Anyway, I wish I could create a poll. But here is my poll question, especially now that a new generation is coming along, and parents will have to decide how to approach God:
How should parents teach children about God?
1. Do nothing. Let them pick it up the same way as they will learn about sex.
2. The values learned from science are more appropriate than any about God. Teach them about science.
3. Down play God per se, but teach humanitarian or social principles, such as compassion and the golden rule.
4. Teach God as the Mysterium Tremendum, overwhelming mystery, awe, and terror (the numinous).
5. Teach God is love. The rest is all but leather or prunella.
6. Teach the Christian (or preferred religious) tradition with the corresponding stories and values, but treat God as unknowable other.
7. Current religious educational methods are very good for teaching children, at least much better than any other alternative, especially when coupled by example from home-life as shown by the parents.

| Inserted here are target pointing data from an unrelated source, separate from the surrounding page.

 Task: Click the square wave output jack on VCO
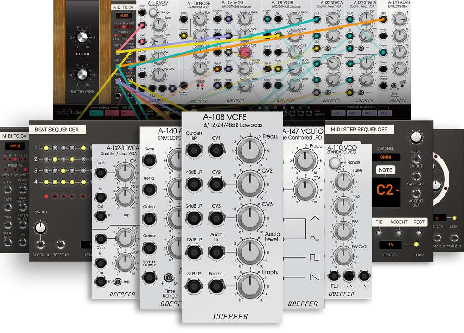(x=334, y=276)
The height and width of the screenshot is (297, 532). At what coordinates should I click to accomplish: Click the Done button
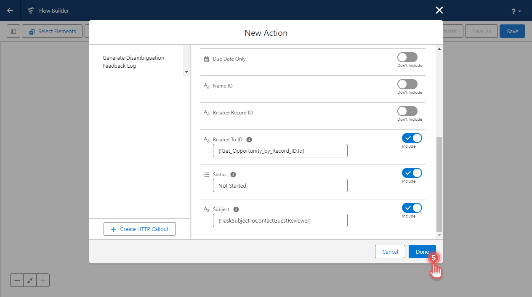[422, 251]
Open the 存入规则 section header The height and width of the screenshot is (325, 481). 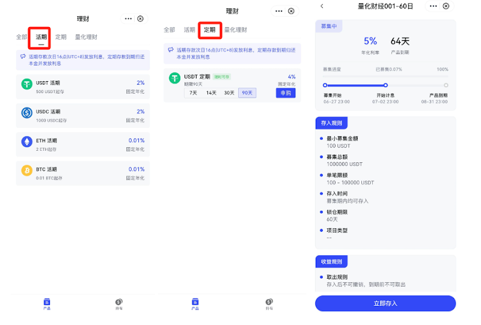(331, 123)
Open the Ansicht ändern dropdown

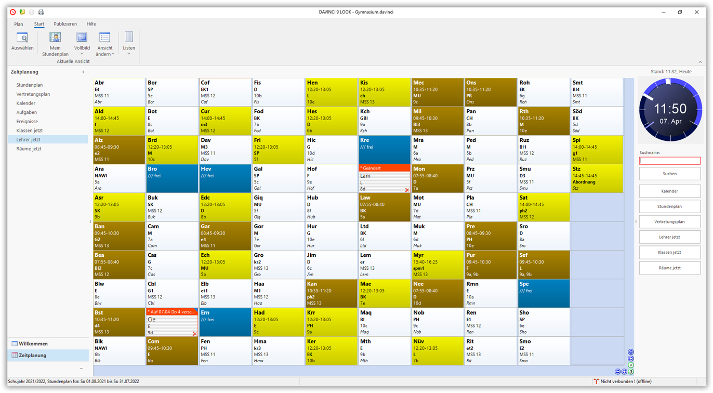(x=104, y=54)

8. None of thee above. Please give alternative answer.
1 comment:
I'm not prepared to say how a parent SHOULD teach children about God, but this is how I went about it.
No. 4 was, of course, tempting. But I'm not sure kids are ready for God as ground of being or being itself. Could they even begin to understand Tillich's statement: “God does not exist. He is being itself beyond essence and existence. Therefore, to argue that God exists is to deny him." (This eerily echoes Bob's line -- and I don't think he ever studied Tillich: God is so unlike anything we know that perhaps the truest thing we can say about him is that he does not exist.)
So, what I ended up doing was a combination of Nos. 3 and 6 -- emphasizing the importance of being a decent human being while teaching them the Biblical stories.
And I did one other thing not mentioned. (I suppose that's No 8.) I pushed religious practices -- without ever linking them to an idea of moral obligation or later reward. Sunday mass, grace before meals, Dad's morning prayer, getting ashes on ash Wednesday, palms on palm Sunday. As we did growing up, quizzing my kids about the readings over Sunday brunch, Lenten observances, abstinence on Fridays.
We saw Ellen over Easter weekend, and she was telling us that, when she recently told her friends about always going to Tenebrae services during holy week as a child, their reaction was something like "your parents must have been very Catholic." Her response was, they really weren't, they just liked doing this stuff.